DOCUMENT EXTRACT >>
::::
Evans v. Missouri Pacific R. Co., 85-2233

Decision Date08 July 1986
Docket NumberNo. 85-2233,85-2233
Parties124 L.R.R.M. (BNA) 2326, 124 L.R.R.M. (BNA) 2487, 105 Lab.Cas. P 11,991 C. Randolph EVANS, Appellant, v. MISSOURI PACIFIC RAILROAD COMPANY and Joseph Falvey, Appellees.
CourtU.S. Court of Appeals — Eighth Circuit

Jack A. Strellis, St. Louis, Mo., for appellant.

Thomas R. Jayne, St. Louis, Mo., for appellees.

Before ROSS, Circuit Judge, HENLEY, Senior Circuit Judge, and ARNOLD, Circuit Judge.

ROSS, Circuit Judge.

C. Randolph Evans appeals the dismissal of his complaint alleging slander plus injury and damages pursuant to the Federal Employers' Liability Act, 45 U.S.C. Sec. 51 et seq. (1972). The district court granted the motion to dismiss finding that the case was a "minor dispute" under the Railway Labor Act, 45 U.S.C. Sec. 151 et seq. (1972), and as such, required arbitration rather than court adjudication. This case had been removed to the federal district court for the Eastern District of Missouri from the Circuit Court of the City of St. Louis. For the reasons hereinafter stated, we reverse and remand.

Background

Appellant C. Randolph Evans was employed by appellee Missouri Pacific Railroad Company. After being disabled for over a year, appellant informed the company agent, appellee Joseph Falvey, that he was able to resume working. An employment hearing was conducted to determine the personnel that would occupy the positions available. Appellant states that during the hearing appellee Falvey slandered him by saying to a third person that Evans could not be trusted to tell the truth and that Evans was a liar.
::::
EXERCISE 1 >> Quote the court opinion from "Decision Date08 July" to "Joseph Falvey, Appellees.".

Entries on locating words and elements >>
::::
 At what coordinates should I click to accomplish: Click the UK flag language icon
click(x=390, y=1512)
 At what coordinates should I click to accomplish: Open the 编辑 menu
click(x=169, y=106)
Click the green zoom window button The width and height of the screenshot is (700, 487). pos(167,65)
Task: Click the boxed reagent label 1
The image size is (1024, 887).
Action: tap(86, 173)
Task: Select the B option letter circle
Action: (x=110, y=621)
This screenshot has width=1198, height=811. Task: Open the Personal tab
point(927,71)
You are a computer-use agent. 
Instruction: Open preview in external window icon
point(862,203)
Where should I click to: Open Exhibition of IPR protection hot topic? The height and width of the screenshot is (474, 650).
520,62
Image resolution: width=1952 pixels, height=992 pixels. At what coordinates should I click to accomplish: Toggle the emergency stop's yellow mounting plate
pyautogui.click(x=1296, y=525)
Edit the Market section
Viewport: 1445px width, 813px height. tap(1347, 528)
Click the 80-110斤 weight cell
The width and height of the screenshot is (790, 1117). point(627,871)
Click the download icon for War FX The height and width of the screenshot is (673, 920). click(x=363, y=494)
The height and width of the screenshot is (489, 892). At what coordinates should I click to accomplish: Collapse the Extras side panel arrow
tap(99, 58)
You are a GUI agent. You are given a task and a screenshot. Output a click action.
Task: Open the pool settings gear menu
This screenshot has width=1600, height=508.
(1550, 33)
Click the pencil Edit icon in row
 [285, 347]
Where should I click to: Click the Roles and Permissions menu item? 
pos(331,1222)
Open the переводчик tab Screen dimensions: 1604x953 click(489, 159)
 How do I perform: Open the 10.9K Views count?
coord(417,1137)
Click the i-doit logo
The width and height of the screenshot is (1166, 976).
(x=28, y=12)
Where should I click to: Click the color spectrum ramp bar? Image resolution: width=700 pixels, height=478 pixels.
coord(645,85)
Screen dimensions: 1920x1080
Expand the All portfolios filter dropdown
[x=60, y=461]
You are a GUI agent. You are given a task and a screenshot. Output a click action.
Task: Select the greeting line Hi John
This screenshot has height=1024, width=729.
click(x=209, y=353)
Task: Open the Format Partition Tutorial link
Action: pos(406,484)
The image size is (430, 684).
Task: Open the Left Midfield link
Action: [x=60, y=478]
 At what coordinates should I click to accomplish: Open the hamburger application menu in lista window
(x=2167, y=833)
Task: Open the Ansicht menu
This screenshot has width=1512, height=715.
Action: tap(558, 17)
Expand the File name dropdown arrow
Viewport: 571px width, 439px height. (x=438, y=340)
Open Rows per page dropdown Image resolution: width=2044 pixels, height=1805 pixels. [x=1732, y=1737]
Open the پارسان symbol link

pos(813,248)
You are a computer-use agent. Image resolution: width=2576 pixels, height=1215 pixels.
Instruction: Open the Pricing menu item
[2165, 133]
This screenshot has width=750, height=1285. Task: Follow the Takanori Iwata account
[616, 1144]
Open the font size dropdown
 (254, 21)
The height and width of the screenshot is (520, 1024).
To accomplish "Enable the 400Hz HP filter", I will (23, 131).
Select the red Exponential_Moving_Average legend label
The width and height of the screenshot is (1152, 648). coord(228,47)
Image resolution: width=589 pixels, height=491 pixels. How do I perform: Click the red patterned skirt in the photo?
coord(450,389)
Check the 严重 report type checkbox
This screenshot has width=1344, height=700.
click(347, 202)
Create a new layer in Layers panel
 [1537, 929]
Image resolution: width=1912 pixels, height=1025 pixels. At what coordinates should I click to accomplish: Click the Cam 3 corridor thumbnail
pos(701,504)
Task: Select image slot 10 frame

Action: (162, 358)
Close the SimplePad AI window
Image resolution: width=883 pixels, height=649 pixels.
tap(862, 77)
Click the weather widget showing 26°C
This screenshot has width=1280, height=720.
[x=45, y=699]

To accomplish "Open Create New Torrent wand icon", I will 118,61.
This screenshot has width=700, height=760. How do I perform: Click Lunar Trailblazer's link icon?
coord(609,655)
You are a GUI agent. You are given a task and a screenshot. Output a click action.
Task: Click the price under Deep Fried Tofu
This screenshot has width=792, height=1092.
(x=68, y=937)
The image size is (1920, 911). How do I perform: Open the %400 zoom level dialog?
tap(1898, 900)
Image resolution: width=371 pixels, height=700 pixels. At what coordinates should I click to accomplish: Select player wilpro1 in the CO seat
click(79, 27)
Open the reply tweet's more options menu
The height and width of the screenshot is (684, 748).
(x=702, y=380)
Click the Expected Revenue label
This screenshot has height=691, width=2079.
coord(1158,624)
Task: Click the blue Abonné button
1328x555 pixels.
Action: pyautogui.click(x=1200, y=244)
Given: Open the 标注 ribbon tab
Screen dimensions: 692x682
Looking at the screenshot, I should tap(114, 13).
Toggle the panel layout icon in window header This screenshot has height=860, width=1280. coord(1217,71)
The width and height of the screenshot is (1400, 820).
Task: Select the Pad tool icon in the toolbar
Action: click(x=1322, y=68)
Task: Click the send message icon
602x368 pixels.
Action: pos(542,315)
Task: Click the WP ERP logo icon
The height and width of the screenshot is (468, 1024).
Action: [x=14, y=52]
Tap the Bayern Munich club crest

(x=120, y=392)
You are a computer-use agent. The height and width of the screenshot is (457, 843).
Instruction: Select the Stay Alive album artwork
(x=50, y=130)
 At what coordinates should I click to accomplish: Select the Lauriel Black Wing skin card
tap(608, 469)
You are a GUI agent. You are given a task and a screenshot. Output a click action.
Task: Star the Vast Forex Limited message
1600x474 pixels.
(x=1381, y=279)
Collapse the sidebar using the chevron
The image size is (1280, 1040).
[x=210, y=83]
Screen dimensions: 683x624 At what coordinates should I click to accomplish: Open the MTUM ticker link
::::
EXERCISE 2 >> Reproduce the records from the line with "in lista window" to the line with "Action: tap(558, 17)", requests included. Multiply every coordinate in the answers by 1.5 and round each to a whole number, with halves rounded up.

WRITTEN SOLUTION 1 >>
Decision Date08 July 1986
Docket NumberNo. 85-2233,85-2233
Parties124 L.R.R.M. (BNA) 2326, 124 L.R.R.M. (BNA) 2487, 105 Lab.Cas. P 11,991 C. Randolph EVANS, Appellant, v. MISSOURI PACIFIC RAILROAD COMPANY and Joseph Falvey, Appellees.

WRITTEN SOLUTION 2 >>
 At what coordinates should I click to accomplish: Open the hamburger application menu in lista window
(x=3251, y=1250)
Task: Open the Ansicht menu
This screenshot has width=1512, height=715.
Action: tap(837, 26)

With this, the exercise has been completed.